S.W.O.R.D. #3 Review:
The strength of this comic is not the plot or story but the art and focus on Manifold. The splendid art by Valerio, Ray-Anthony, Bernard, Nico and Marte Gracia’s colors is excellent to see. They all do a great job illustrating this comic book and provide its greatest strength. It’s especially great when the comic shows Manifold’s power in action. The other highlight is the character work by Al Ewing on the space walking mutant, Eden Fesi aka Manifold. This comic showcases Manifold’s relatively personable attitude and calm demeanor as well as some of his diplomatic skills during his mission into space.

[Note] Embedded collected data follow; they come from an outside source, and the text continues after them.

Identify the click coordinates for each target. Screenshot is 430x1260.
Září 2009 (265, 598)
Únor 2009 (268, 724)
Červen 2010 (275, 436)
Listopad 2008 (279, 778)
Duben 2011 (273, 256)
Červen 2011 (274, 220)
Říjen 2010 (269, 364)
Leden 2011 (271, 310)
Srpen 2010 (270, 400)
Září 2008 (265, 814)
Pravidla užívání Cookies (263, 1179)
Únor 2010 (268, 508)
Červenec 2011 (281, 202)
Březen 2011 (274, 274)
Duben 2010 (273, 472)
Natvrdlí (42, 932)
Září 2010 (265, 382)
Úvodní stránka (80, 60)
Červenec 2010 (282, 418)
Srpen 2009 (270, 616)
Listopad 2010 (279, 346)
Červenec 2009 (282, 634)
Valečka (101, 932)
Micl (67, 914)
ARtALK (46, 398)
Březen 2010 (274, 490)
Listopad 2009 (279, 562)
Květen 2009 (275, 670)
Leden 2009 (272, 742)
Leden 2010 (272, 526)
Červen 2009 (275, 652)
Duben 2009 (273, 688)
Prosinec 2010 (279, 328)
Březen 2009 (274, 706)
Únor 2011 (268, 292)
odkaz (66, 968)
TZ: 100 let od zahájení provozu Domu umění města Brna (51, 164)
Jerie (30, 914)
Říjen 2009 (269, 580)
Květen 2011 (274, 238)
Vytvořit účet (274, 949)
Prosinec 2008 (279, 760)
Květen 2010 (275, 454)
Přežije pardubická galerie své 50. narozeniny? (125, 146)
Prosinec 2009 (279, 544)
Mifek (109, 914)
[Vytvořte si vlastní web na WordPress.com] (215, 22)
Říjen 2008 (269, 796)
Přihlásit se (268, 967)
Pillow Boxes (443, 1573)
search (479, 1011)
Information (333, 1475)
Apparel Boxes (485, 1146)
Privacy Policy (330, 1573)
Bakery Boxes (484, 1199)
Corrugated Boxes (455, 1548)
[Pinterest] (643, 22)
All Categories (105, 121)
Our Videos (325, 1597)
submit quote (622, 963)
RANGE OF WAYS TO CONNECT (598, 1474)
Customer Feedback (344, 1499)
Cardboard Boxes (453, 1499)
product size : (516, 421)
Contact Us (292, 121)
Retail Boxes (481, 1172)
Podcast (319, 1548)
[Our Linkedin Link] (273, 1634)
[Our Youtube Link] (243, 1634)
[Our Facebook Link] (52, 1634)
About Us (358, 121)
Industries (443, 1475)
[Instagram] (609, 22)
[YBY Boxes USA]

The comic shows a little more of how far Knull’s invasion of the galaxy has gone and how it’s affecting other alien species. As we see with one species in particular, the reptilian superpower-stealing Zn’rx or Snarks. Fans may remember them from Ewing’s previous Inhumans title Royals. They were mentioned in the first issue of S.W.O.R.D. and we see Ewing set up a storyline with them for this comic. On his way back to Earth, Manifold makes a discovery that adds to the bigger picture with the X-Men and mutantdom on Earth.
S.W.O.R.D. #3 Spoilers:
For the most part, the comic shows Manifold do a lot of impressive space walking through the Universe. If you’re wondering why I say Manifold keeps “space walking,” it’s because the comic wastes no time repeatedly telling you that. It even has the white data pages to back that up. Thankfully, the comic doesn’t do this too much, just a couple of times.
Ultimately, it feels like Al Ewing is kind of reuse a plotline from a tie-in he wrote for Secret Empire during his Ultimates run. In that issue, we saw the Ultimates fight off waves of aliens while America Chavez went out into space to get help, specifically Galactus the Life Bringer (it was a change Ewing made to the character at the time). But he refused. He uses that same plot element here with Manifold; he meets with a Snark prince to help Earth fight Knull, but he declines for more advantageous reasons.
As far as major events, it felt like there’s only Manifold’s discovery about the connection between Alpha Flight’s new leader, Gyrich, and the X-Men’s newest enemy ORCHIS. Other than that, he just heads back to Earth to face a young Knullified Cable, almost right where we left off in #2.
The biggest takeaway is the art and character spotlight on Manifold. I’d recommend the book to fans of Manifold, the artists, and Al Ewing’s world-building. But if you want a story that shows more of their involvement in the main King in Black event, then the next issue will have more of that.